Summary and Contributions: This paper proposes to use RL as a framework to create fusions in styles that are out-of-domain by transferring structure in one style of music onto another style where either that structure was less prominent or datasets that carry that structure were less available, while at the same time maintaining the characteristics of the other style. As a task, the paper proposes to generate counter-melodies to monophonic Chinese melodies by transferring counterpoint interaction from the outer voices of Bach chorales. The paper introduces FolkDuet, which consists of a generator and two reward functions. The generator takes in in an online fashion an existing folk melody and the counter-melody generated thus far and then generates the next "counter note". The two reward functions include, a "inter-rewarder" that uses mutual information to capture the counterpoint relationships in Bach chorales by pre-training on the top and bottom voice in Bach chorales, and a "style-rewarder" that captures the melodic style, in this case pre-trained/initialized on monophonic Chinese melodies. The training interleaves the generator being trained with the actor-critic algorithm on the current reward functions with training the "style-rewarder" with inverse RL, while the "inter-rewarder" is held fixed. The paper shows improvements over baselines that are not able to consider two styles at once, both on musical metrics and human listening tests.
Strengths: The paper proposes a highly novel approach to combining styles in a creative way without needing ground truth data. It gives a technical framework for learning to trade-off and to balance preserving characteristics in one style while being able to augment it with structure from another style. The proposed components of the approach align well with the challenges of the task and domain, i.e. using mutual information to capture and transfer structure and IRL to take advantage of expert demonstration that bears characteristics for the parts to be added where there is not yet data for (i.e. the counter-melodies). The paper provides a compelling example of how the challenges in a domain motivated a new formalization to a potentially more general problem. The generated samples sound convincing. The melodies preserve the folk melody style while the counterpoint carries nice contrary motion, and the rhythmic movement of the two lines complement each other.

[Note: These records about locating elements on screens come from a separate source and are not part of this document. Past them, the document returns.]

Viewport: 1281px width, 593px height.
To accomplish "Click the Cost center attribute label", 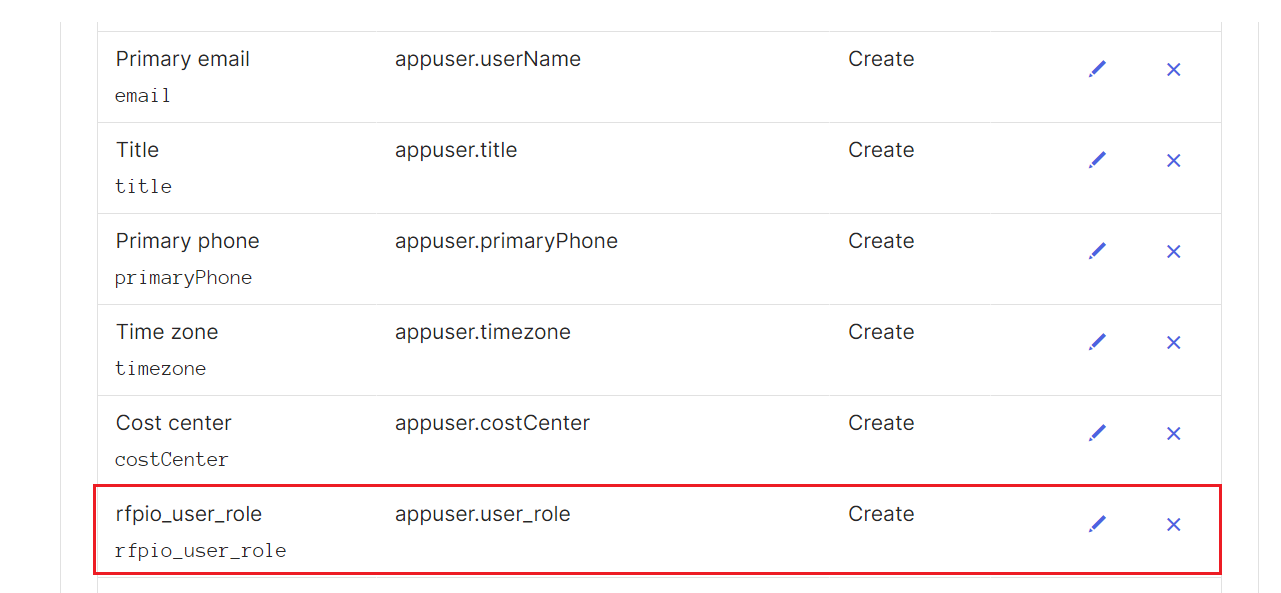I will [174, 423].
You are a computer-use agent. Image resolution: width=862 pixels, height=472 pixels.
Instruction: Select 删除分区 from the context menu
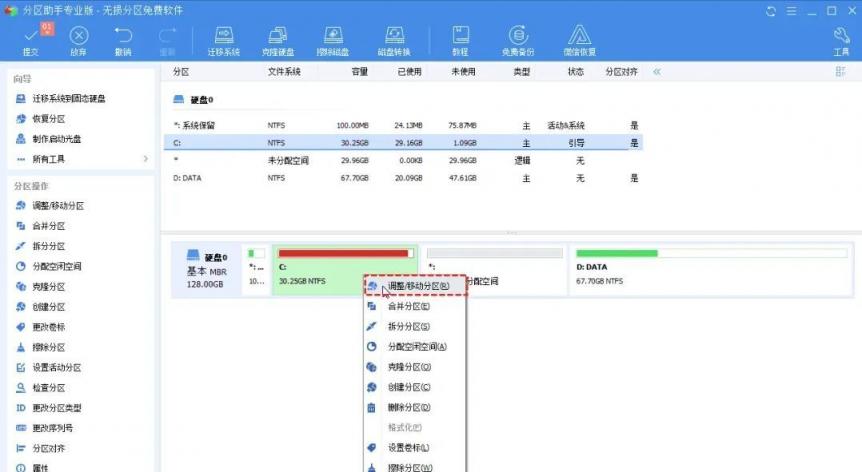[x=409, y=407]
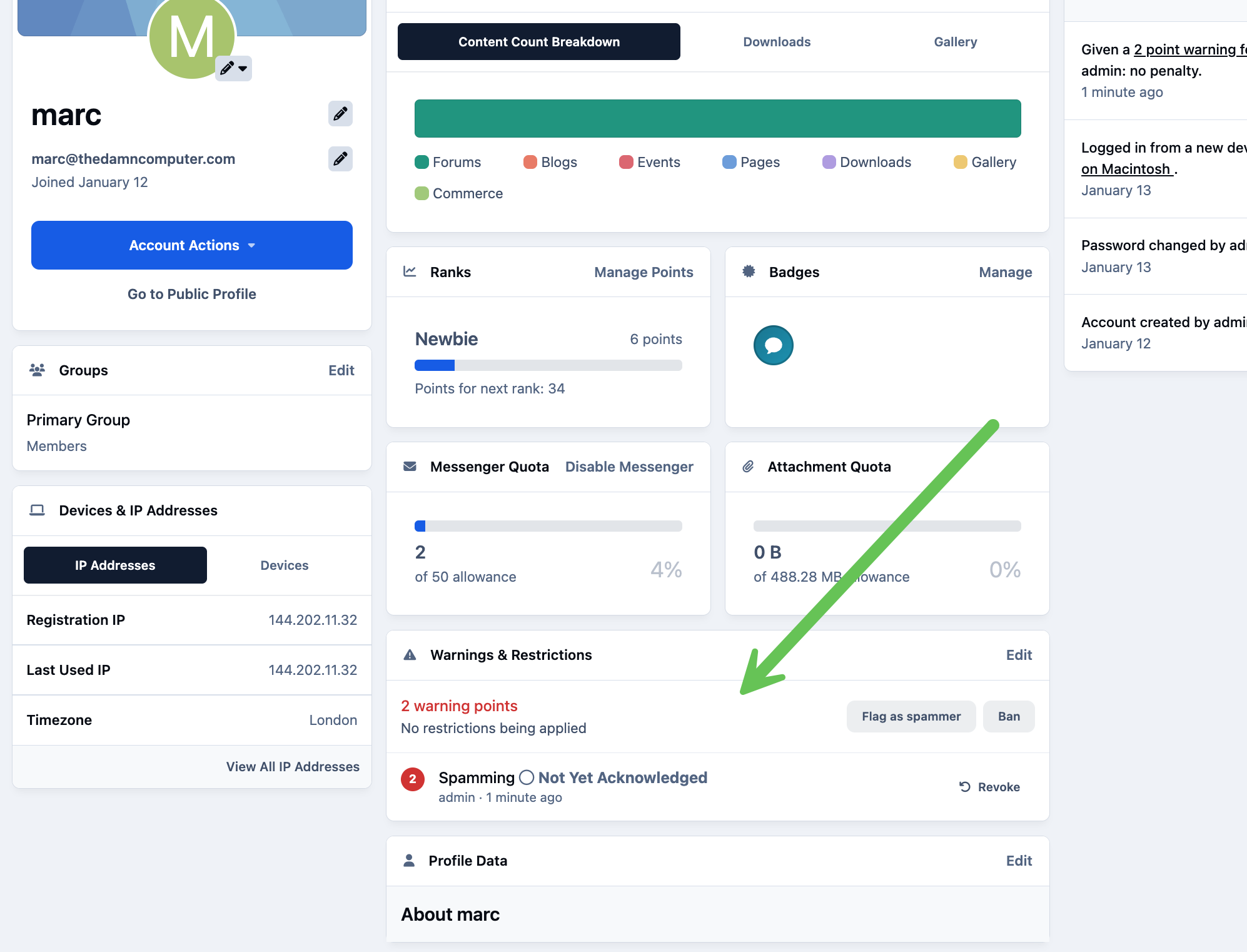
Task: Click Flag as spammer button
Action: coord(911,716)
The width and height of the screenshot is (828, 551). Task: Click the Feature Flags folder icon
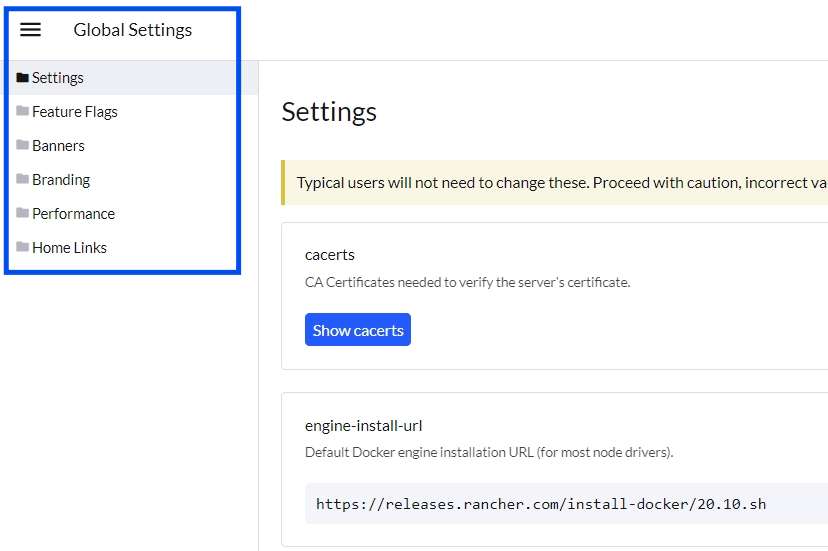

Weaknesses: The scope of the application could be widened. The paper only focuses on one application of transferring the outer-voices of Bach chorales to generating counter melodies to monophonic Chinese melodies. Are there other tasks within these styles of music or fusions of other styles of music that could be considered? For example, is it possible to include not just the other voices but more voices? As this would introduce more of the harmonic structure in the Bach chorales, does this require the inter-rewarder to be adapted during training too? Does it require additional sources of data that shows how Chinese melodies can be harmonized with common-practice chords. Additionally, since the musical domain is a core part of the paper, it could be helpful to provide a slightly deeper introduction to the musical traditions, especially in how "counterpoint" is approached in Chinese music. This could also inform and motivate why Bach chorales might be appropriate for augmenting the duet structure in Chinese music. Related to the broader impact section of the paper, the discussion could include the opportunities and challenges of cultural exchange in both directions. What are some potential applications and impact beyond music?
Correctness: As the paper tackles a new domain, there are less specific prior work to compare to. For example, prior work RL-Duet only learns from one style. Currently both of the baselines focus on learning from the Bach chorales, are there other baselines that could be constructed using simple heuristics that leverage the folk styles? This can also illustrate the difficulty of the tasks. One naive proposal of a heuristic could be to generate the counter melodies by chunking existing folk melodies and then matching them to existing melodies as a counter part by taking pitch/key statistics, contrary/parallel motion, rhythm etc into consideration.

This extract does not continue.